WHAT THIS TASK INVOLVES:
Count the lines in the data below where the string "computer" occurs, please, and give the number alone.

****************

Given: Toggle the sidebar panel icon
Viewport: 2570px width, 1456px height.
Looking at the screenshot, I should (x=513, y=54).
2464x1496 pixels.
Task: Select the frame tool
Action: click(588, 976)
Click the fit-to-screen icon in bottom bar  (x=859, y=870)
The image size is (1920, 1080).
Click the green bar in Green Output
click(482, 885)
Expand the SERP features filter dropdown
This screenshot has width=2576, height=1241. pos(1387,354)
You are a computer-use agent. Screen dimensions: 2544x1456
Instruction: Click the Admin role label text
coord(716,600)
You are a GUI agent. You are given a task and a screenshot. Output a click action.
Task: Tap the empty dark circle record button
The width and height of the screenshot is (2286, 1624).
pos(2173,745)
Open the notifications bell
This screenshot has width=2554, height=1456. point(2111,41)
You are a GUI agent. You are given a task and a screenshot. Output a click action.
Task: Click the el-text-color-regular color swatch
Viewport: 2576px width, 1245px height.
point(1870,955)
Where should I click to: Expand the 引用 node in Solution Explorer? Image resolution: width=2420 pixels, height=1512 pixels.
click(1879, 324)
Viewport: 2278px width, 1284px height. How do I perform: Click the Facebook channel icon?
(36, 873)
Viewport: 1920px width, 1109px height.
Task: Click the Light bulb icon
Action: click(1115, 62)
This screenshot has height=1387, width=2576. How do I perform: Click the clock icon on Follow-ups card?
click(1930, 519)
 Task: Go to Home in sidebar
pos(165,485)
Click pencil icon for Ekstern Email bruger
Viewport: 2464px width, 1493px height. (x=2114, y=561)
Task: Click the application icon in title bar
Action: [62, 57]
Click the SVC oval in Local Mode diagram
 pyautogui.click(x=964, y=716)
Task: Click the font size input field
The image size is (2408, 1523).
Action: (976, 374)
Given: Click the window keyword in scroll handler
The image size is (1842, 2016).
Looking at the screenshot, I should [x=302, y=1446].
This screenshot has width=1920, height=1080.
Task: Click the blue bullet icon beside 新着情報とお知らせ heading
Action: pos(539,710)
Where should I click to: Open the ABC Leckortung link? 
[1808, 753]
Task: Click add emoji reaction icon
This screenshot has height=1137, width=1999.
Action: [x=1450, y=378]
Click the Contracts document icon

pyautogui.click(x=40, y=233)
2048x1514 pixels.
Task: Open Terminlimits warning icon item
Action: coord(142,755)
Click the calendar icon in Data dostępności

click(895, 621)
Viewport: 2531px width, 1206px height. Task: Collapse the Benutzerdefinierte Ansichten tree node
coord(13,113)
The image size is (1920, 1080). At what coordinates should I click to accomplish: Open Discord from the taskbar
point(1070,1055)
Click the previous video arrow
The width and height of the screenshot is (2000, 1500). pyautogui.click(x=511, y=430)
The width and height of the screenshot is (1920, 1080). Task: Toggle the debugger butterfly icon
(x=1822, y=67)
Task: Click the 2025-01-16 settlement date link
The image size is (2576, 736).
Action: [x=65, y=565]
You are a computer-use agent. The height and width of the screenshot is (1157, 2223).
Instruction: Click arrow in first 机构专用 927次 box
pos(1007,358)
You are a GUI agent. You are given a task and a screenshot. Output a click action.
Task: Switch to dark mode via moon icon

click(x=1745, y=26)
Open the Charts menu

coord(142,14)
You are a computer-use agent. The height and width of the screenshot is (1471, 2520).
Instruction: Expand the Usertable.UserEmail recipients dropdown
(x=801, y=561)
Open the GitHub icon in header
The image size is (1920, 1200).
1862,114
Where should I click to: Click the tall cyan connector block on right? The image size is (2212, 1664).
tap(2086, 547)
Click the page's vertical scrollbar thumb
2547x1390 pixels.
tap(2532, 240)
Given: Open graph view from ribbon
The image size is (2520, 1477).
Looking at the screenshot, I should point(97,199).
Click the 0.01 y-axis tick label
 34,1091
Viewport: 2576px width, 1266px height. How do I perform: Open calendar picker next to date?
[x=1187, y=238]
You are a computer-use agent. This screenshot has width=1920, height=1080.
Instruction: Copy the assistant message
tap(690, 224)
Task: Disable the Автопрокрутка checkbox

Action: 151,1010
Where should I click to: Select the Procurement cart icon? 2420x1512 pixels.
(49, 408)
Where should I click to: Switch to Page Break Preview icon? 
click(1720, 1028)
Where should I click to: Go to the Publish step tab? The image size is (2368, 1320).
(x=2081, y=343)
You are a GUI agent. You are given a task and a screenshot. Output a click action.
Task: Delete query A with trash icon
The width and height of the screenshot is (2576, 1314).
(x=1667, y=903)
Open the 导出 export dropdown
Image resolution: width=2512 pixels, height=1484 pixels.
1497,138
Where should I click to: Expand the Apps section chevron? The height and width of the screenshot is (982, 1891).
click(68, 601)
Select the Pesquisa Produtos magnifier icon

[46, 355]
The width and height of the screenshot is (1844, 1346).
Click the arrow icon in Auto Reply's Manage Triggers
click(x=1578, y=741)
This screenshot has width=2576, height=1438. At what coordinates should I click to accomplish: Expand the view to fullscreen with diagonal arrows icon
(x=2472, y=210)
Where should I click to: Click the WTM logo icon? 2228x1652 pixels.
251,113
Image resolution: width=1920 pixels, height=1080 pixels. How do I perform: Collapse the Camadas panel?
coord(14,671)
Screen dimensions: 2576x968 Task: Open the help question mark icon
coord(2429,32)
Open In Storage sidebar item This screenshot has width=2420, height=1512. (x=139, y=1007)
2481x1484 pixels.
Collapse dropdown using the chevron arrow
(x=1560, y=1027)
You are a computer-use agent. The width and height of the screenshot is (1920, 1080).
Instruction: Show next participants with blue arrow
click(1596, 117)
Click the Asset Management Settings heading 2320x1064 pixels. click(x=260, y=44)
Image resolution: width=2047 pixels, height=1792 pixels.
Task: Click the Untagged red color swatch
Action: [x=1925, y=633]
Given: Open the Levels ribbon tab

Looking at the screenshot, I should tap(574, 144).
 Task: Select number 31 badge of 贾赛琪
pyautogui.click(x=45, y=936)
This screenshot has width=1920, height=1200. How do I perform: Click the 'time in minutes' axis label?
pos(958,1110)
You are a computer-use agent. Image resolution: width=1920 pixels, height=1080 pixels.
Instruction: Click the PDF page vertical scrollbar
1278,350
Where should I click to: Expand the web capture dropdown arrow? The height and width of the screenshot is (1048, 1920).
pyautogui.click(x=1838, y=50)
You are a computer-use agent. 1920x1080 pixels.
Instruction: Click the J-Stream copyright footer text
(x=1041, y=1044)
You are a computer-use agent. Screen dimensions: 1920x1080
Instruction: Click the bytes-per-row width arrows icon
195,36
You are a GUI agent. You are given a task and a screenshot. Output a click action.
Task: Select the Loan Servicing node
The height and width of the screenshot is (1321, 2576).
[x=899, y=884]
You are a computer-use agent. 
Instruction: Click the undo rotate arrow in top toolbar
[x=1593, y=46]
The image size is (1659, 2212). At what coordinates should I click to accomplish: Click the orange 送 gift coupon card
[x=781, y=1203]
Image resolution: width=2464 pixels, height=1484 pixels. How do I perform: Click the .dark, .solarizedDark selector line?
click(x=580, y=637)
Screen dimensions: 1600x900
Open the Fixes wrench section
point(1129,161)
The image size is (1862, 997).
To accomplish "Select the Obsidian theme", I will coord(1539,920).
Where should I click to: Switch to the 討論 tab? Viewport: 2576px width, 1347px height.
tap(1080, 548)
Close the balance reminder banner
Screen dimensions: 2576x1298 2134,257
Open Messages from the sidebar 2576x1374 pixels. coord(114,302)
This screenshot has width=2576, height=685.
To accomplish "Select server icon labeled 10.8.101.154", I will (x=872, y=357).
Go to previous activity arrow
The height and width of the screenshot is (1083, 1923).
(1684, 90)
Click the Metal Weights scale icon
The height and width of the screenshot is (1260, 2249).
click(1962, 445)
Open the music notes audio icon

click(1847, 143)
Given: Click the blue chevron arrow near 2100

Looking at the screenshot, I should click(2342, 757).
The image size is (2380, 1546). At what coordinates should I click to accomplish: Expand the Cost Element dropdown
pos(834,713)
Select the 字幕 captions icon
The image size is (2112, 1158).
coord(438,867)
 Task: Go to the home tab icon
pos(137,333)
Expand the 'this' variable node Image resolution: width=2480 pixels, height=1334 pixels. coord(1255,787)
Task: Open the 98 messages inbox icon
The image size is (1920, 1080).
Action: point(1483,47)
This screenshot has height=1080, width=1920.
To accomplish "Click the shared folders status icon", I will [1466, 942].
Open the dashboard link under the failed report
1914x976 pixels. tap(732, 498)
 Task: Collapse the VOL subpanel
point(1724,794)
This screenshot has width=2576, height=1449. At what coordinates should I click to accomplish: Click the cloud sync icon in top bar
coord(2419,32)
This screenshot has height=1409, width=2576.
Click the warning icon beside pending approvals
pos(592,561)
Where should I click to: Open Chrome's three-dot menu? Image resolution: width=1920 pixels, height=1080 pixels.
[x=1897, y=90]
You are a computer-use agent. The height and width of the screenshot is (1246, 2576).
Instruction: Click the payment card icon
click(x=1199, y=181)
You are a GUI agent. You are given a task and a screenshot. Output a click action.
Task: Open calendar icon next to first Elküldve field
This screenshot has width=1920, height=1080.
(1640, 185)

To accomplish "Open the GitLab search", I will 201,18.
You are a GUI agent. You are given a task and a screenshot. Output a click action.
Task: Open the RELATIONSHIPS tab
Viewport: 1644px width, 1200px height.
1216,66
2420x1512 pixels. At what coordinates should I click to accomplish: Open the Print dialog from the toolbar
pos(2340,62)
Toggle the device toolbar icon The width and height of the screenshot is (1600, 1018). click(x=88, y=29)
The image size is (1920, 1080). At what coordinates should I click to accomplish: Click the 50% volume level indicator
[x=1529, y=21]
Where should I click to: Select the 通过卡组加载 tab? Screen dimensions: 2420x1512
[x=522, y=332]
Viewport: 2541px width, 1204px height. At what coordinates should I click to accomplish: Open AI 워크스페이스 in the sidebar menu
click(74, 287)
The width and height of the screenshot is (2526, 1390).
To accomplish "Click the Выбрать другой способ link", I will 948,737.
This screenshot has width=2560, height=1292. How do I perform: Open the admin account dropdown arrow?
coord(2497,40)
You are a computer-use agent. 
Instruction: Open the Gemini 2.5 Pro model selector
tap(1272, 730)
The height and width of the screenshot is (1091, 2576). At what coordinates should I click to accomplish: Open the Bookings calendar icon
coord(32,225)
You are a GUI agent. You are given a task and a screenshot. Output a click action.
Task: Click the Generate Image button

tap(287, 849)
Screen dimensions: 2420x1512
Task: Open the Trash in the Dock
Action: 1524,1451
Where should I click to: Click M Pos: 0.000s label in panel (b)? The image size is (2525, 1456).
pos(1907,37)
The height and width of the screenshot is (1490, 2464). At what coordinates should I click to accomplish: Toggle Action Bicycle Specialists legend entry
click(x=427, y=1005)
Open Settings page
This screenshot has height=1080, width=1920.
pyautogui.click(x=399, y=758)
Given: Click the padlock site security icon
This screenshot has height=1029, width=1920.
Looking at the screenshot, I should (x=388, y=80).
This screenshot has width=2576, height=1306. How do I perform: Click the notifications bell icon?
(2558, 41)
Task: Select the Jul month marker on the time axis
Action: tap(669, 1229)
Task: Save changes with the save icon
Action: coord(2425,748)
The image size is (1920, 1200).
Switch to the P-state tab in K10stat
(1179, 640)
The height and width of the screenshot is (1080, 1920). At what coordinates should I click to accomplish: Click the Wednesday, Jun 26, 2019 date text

****************

SOLUTION:
11